Soubresaut judiciaire
Comble de la contradiction, c’est l’organisation terroriste qui a rendu public dés 1990, puis derechef en 2002, l’existence du programme nucléaire iranien fourbi depuis les sites de Nataz et Arak. Et ce, grâce à leur réseau d’espionnage et d’information ô combien efficace sur place. Ce qui hérisse le poil des barbes blanches des mollahs, intransigeants sur le maintien de l’OMPI sur la liste. L’UE ne tourne pas casaque pour autant et s’efforce de vilipender les opérations militaires sanglantes et les attentats commis jusque 2001 par les moudjahidine depuis leur base arrière d’Achraf située du côté irakien de la frontière. La demande des Mollahs est traitée sans rechigner. Sur l’antenne de la radio BBC, le 1er février 2006, Jack Straw, alors chef de la diplomatie britannique, avoue avoir répondu favorablement aux marchandages des Mollahs. Toutefois, les preuves de ces exactions manquent à l’UE.

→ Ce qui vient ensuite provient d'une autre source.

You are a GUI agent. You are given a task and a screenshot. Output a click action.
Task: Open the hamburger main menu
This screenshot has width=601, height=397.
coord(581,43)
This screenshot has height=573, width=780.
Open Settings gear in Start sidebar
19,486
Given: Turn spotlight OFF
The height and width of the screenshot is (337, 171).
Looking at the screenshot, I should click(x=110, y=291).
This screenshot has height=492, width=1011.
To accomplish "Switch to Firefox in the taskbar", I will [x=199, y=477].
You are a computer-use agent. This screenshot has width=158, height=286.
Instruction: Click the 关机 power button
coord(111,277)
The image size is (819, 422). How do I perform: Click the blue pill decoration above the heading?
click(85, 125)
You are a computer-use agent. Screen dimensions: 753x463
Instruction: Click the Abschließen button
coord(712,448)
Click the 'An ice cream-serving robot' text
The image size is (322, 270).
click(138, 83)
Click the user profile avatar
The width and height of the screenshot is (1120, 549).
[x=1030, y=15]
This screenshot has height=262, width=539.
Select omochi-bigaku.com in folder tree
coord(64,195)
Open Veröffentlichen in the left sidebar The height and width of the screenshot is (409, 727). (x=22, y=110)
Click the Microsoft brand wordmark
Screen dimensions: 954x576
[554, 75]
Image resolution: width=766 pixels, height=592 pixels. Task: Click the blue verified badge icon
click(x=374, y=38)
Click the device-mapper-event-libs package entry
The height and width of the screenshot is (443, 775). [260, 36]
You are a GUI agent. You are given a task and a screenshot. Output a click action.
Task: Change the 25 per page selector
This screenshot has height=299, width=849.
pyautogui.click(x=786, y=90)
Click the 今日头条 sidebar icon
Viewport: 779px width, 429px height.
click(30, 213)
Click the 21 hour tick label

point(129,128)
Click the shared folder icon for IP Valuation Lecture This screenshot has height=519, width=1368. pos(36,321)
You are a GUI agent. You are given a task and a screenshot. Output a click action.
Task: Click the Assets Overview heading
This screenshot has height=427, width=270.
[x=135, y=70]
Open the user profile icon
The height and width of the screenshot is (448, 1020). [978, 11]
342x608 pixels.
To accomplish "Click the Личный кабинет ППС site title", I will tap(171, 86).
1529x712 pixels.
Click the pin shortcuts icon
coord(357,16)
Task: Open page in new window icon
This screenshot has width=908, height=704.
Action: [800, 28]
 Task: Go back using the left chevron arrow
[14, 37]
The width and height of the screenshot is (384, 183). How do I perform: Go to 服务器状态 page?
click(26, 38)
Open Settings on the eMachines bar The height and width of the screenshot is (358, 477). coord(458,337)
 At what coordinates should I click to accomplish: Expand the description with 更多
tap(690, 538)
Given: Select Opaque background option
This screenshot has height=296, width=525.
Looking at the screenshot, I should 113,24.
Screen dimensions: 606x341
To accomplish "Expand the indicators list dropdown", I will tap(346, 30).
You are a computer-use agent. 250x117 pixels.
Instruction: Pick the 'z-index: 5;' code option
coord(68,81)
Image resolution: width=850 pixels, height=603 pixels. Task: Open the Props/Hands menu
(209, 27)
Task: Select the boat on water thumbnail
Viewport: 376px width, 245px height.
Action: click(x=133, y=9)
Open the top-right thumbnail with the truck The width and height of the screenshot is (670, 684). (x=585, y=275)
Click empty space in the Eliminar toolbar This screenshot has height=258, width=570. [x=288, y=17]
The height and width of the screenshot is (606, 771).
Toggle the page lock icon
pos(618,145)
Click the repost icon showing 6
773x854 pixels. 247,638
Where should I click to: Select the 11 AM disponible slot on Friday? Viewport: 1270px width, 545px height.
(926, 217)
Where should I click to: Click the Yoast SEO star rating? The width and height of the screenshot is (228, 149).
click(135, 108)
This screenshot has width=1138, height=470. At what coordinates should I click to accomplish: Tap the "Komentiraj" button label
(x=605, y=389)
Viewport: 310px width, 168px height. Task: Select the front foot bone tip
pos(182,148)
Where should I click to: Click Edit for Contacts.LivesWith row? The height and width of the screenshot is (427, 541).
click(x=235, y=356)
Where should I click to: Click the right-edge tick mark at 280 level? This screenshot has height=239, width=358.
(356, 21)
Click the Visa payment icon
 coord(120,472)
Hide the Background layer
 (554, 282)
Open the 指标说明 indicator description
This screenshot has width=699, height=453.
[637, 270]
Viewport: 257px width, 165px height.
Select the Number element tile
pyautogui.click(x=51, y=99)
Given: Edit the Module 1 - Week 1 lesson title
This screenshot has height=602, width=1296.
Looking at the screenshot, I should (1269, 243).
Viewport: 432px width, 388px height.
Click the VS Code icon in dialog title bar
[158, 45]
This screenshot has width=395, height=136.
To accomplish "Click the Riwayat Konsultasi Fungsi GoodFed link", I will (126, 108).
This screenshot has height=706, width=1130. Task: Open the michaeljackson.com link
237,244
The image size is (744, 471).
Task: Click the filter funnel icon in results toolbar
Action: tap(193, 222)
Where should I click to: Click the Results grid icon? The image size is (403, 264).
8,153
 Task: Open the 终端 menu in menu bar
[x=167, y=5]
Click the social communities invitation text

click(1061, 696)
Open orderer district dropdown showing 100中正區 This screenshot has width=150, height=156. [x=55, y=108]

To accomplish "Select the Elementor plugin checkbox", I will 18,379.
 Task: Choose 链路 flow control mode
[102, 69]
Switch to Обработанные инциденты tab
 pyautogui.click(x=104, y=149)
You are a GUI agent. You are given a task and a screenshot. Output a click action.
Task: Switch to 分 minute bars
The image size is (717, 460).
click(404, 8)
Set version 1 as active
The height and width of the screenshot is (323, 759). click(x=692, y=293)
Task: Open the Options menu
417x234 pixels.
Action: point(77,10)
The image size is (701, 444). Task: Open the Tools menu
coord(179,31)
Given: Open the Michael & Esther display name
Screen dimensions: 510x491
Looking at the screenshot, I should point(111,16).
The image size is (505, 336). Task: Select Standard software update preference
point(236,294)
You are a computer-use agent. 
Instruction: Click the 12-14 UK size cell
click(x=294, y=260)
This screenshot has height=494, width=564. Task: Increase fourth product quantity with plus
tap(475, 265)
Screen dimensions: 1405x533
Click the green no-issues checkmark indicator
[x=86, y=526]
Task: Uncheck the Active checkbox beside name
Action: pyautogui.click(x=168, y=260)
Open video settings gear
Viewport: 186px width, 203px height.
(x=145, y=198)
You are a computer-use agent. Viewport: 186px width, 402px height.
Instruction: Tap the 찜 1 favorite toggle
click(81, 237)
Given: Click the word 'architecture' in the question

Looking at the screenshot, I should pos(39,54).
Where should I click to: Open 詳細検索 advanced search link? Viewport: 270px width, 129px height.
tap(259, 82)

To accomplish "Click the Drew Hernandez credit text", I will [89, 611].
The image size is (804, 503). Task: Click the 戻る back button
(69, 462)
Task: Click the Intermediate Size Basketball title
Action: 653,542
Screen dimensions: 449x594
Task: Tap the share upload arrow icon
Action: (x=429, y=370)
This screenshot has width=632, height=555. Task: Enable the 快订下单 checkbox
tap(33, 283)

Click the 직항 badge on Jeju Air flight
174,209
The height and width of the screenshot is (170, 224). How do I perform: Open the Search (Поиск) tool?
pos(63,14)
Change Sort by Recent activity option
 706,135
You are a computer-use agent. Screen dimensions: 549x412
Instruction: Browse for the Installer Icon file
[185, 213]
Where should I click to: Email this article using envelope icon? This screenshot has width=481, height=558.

L’affaire prend un tournant le 12 décembre 2006 avec l’arrêt de la Cour européenne de justice d’annuler de manière rétroactive la décision du Conseil de l’UE, datée du 17 juin 2002, de conserver l’OMPI dans la liste noire. Le Tribunal souligne que « l’OMPI s’est donnée pour but le remplacement du régime du Chah d’Iran, puis celui des mollahs par un régime démocratique ». Un grand ouf de soulagement pour les moudjahidine. Champagne sabré à la chaîne et danses frénétiques sur les tables des tavernes luxembourgeoises…
Le Tribunal de première instance met en exergue les irrégularités de la procédure, en particulier le droit à la défense et la présomption d’innocence bafouée de l’OMPI. « Pendant toutes ces années, nous n’avons eu accès à aucune pièce du dossier nous concernant », enrage un cacique de l’Organisation, fustigeant le « flou juridique qui entoure cette affaire ». Une opacité clarifiée par l’arrêt du 12 décembre qui modifie le processus d’inscription sur la liste. À compter de ce jour, le Conseil se doit de livrer les justifications des accusations aux groupes inculpés qui peuvent désormais faire valoir leurs observations sous un délai de trente jours. Mais le Conseil ne révise pas la liste…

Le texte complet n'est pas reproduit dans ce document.